→ **Assigned task**:
In the listing below, find the line with "Click the + Add Profile Attribute link" and the line with "At what coordinates", then return them and every line between them exactly, minus the pictures.

→ **Data shown**:
------------------------------------------------
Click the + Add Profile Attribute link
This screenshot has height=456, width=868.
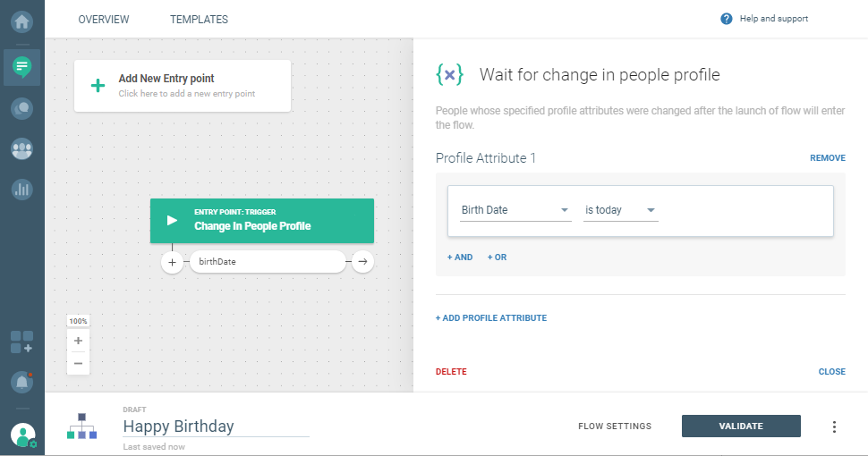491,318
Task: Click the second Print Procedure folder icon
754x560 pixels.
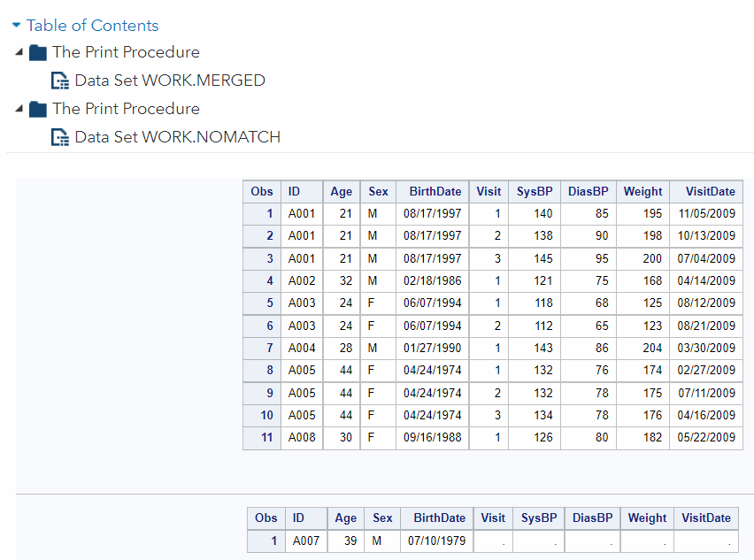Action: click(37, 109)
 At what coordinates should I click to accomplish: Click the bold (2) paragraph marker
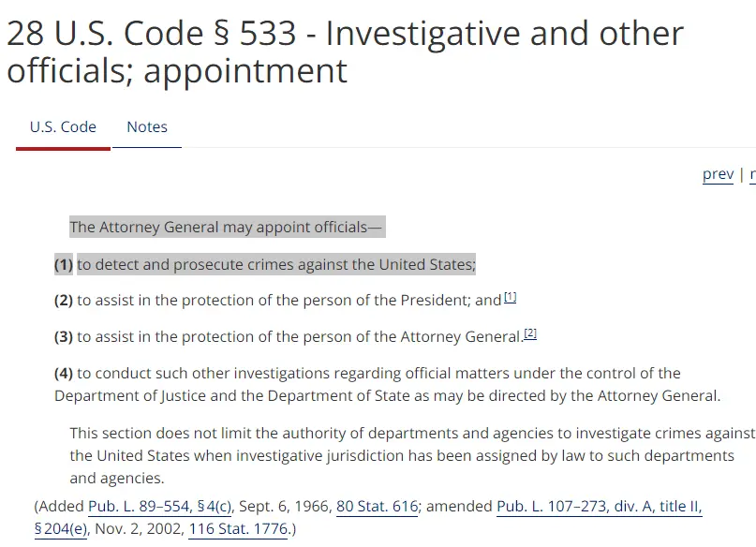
------------------------------------------------
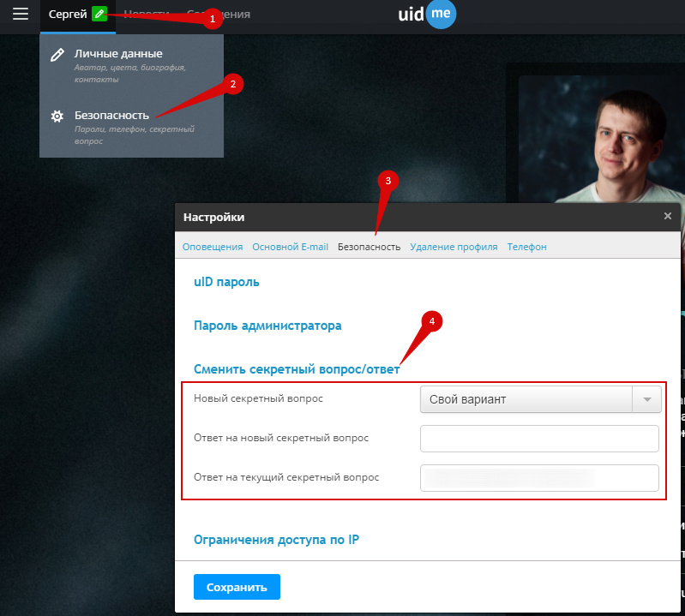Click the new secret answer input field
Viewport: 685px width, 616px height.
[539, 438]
------------------------------------------------
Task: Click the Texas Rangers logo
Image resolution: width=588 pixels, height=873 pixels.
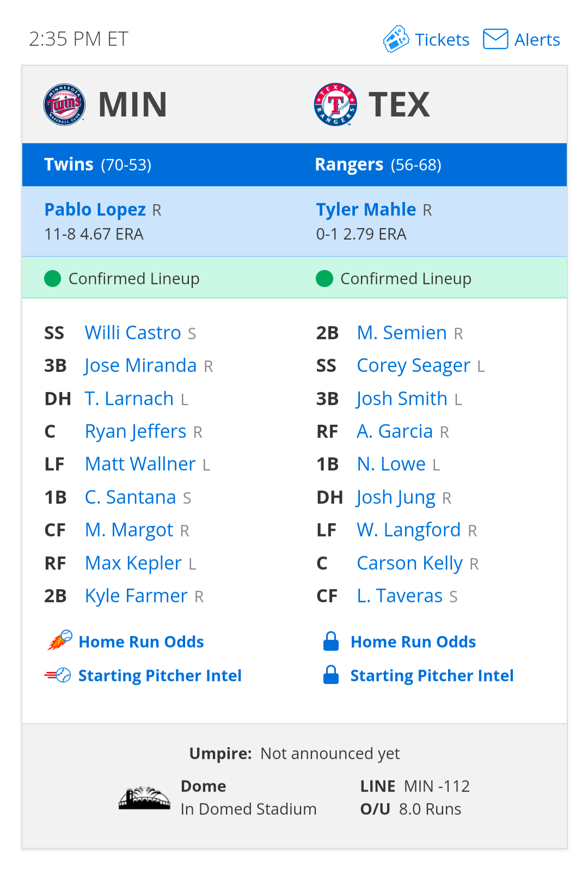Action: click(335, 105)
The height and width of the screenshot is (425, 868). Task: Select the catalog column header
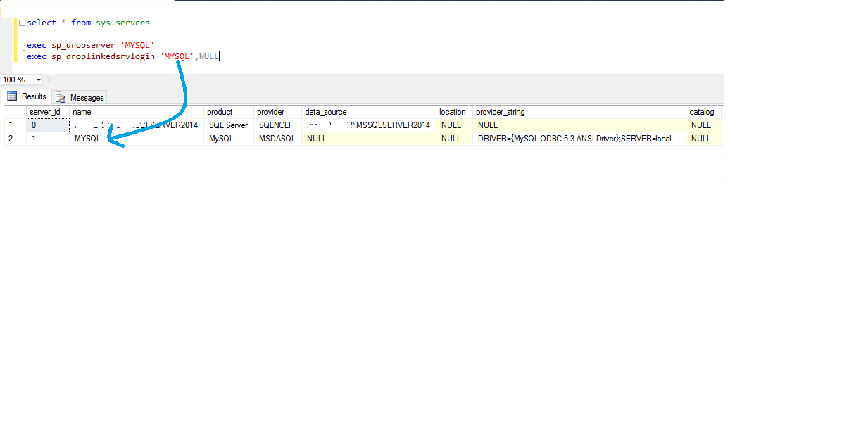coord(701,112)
------------------------------------------------
→ **Written reply**:
Click the + Add Profile Attribute link
This screenshot has height=456, width=868.
491,318
Task: Click the second Print Procedure folder icon
754x560 pixels.
Action: click(37, 109)
 At what coordinates should I click to accomplish: Click the bold (2) paragraph marker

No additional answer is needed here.